- **Exercise**
Rescale the entries from the start up to and including the line with "I will 1377,73.", and rewrite every line, requests included. Multiply each coordinate in the answers by 1.6 and round to whole numbers, with halves rounded up.

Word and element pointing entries
══════
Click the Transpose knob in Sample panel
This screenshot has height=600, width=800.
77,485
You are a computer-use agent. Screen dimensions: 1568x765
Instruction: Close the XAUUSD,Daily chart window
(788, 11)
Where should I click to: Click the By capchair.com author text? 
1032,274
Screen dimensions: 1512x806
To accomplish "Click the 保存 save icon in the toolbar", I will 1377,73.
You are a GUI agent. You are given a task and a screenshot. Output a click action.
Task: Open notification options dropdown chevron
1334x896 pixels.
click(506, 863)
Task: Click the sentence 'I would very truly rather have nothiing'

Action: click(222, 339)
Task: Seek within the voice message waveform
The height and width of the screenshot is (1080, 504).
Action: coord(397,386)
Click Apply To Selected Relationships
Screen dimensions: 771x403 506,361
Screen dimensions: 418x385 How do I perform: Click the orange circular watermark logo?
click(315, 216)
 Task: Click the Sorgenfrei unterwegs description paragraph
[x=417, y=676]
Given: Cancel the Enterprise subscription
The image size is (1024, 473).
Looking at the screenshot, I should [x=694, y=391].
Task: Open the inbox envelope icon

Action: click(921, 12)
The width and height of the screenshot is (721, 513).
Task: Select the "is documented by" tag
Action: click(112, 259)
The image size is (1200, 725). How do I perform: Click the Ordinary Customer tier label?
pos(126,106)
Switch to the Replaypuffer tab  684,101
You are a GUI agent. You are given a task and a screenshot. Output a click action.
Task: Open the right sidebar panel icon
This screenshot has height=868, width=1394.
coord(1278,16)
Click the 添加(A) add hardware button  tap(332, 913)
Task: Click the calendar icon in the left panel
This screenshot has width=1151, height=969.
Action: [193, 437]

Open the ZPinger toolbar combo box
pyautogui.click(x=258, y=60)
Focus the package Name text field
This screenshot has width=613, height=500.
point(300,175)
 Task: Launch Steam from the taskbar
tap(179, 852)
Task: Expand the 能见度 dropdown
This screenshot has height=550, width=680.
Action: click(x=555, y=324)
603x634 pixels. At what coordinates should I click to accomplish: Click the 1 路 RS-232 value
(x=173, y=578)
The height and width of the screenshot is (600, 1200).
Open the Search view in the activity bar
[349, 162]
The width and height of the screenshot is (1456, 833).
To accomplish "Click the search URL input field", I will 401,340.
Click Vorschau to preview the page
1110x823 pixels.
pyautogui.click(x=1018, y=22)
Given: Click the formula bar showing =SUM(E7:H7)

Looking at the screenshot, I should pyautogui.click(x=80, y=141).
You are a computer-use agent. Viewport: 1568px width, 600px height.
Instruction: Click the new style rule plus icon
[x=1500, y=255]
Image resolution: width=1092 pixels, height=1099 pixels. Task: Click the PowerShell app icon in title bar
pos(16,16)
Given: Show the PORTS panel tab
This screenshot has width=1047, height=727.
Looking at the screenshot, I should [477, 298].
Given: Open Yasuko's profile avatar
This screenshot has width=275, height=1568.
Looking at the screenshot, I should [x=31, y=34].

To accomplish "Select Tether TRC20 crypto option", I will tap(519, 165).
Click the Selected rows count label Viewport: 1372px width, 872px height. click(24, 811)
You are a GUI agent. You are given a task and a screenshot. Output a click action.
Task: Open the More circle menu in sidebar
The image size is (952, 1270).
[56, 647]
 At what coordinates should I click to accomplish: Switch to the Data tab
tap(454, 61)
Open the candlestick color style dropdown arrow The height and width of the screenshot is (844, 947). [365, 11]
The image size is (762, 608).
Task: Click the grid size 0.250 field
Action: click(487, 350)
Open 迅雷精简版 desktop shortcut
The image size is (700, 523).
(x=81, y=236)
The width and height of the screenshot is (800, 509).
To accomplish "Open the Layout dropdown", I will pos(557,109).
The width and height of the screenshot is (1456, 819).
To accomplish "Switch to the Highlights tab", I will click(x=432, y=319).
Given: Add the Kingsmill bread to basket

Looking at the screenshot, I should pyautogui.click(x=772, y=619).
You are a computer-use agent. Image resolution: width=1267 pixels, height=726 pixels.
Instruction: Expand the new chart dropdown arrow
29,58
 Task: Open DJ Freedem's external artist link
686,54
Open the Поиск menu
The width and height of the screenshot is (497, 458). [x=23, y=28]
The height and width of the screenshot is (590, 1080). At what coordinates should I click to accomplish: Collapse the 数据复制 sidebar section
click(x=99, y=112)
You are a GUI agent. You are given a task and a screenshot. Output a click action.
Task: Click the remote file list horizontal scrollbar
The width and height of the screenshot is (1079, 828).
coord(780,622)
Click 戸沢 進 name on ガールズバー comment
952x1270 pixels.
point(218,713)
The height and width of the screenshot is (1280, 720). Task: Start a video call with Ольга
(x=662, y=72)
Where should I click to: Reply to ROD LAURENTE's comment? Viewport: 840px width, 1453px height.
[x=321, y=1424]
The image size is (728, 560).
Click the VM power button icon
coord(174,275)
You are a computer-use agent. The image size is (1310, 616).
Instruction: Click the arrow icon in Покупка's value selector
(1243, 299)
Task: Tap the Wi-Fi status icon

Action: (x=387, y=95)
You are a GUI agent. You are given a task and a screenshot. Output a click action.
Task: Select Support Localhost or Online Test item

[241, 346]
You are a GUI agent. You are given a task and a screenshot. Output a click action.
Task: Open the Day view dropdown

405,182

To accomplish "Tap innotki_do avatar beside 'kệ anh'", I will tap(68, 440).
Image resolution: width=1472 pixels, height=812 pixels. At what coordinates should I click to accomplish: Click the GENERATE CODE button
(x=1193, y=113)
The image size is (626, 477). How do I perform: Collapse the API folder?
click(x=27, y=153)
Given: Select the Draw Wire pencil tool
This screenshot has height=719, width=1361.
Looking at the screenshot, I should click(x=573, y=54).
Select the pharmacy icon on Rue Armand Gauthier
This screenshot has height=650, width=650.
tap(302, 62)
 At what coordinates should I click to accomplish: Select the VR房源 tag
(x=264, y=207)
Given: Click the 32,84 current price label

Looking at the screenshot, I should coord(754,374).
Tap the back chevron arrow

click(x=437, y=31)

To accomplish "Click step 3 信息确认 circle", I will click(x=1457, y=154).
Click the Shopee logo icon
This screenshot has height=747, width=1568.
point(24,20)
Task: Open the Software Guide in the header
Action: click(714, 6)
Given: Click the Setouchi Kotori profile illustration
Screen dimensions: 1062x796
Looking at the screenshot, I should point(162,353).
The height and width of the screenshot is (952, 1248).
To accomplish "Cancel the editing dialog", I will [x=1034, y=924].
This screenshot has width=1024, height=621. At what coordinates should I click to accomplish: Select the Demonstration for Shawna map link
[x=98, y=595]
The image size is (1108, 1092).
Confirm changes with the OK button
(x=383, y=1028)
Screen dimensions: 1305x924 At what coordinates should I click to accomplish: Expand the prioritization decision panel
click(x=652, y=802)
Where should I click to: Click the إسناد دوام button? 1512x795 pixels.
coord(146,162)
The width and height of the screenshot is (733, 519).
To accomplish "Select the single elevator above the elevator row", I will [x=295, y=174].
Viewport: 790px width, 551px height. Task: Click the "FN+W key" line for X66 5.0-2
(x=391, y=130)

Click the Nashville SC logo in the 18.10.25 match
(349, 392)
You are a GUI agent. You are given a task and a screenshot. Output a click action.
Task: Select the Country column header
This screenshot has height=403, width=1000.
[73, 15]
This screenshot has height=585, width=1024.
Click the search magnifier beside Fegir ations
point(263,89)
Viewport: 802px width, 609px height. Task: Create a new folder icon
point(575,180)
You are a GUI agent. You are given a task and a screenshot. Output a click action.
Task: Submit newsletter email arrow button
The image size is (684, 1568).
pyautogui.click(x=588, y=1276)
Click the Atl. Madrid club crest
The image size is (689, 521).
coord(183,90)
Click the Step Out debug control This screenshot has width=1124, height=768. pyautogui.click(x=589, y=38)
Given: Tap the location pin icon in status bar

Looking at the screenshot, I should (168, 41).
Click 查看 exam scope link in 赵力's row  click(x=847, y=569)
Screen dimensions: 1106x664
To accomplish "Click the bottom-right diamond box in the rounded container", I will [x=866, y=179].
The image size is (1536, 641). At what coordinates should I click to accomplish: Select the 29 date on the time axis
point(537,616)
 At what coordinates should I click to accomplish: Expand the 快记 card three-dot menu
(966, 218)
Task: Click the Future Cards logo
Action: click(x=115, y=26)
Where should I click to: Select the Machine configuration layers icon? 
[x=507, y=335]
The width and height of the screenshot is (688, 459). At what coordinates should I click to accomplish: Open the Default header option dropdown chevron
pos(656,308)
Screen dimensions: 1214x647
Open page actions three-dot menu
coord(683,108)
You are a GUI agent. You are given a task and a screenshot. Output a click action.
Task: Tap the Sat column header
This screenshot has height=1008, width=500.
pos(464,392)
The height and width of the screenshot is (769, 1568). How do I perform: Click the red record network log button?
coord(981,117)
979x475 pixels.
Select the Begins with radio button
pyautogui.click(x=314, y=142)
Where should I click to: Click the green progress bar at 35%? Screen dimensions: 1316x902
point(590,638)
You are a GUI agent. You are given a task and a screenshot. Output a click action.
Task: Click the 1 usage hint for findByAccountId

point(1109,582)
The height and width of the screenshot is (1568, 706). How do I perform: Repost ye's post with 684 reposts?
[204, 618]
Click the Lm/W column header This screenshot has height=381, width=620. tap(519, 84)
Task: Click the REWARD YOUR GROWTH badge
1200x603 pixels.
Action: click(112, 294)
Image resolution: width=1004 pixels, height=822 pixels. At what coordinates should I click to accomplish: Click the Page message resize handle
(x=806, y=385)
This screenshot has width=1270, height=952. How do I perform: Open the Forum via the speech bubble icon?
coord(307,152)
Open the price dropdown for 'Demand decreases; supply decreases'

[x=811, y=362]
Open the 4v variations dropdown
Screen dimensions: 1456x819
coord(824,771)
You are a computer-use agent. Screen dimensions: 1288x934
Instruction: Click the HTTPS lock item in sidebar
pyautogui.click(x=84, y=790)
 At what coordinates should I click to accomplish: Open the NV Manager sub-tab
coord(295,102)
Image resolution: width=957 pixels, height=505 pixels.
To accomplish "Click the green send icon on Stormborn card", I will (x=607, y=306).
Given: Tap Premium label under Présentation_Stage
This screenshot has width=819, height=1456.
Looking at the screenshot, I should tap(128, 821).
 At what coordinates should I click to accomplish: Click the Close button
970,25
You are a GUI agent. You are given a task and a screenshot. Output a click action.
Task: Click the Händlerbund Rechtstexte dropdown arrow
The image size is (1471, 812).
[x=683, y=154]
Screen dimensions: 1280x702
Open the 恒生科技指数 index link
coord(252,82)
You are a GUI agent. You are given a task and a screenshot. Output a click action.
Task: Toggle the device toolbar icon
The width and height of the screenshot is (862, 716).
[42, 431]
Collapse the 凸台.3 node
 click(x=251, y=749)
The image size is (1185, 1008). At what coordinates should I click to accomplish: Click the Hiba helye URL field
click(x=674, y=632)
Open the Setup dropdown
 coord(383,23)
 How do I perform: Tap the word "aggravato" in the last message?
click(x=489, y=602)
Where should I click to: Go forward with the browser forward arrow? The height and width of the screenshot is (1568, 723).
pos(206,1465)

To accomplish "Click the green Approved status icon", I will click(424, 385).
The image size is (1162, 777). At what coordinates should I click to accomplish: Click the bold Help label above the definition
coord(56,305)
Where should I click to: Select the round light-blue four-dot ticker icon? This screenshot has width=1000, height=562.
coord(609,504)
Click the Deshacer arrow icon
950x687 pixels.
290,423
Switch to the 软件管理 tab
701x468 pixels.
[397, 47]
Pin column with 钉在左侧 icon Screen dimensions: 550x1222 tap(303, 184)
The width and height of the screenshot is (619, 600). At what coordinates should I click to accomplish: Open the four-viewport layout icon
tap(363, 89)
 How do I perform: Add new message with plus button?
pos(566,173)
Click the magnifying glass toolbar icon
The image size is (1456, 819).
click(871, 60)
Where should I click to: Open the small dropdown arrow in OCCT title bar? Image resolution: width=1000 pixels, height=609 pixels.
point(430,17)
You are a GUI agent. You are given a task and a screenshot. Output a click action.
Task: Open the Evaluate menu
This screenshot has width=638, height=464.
══════
- **Final result**
Click the Transpose knob in Sample panel
This screenshot has height=600, width=800.
123,776
You are a computer-use agent. Screen dimensions: 1568x765
Instruction: Close the XAUUSD,Daily chart window
(1261, 18)
Where should I click to: Click the By capchair.com author text? 
1651,438
Screen dimensions: 1512x806
To accomplish "Click the 保存 save icon in the toolbar", I will 2203,117.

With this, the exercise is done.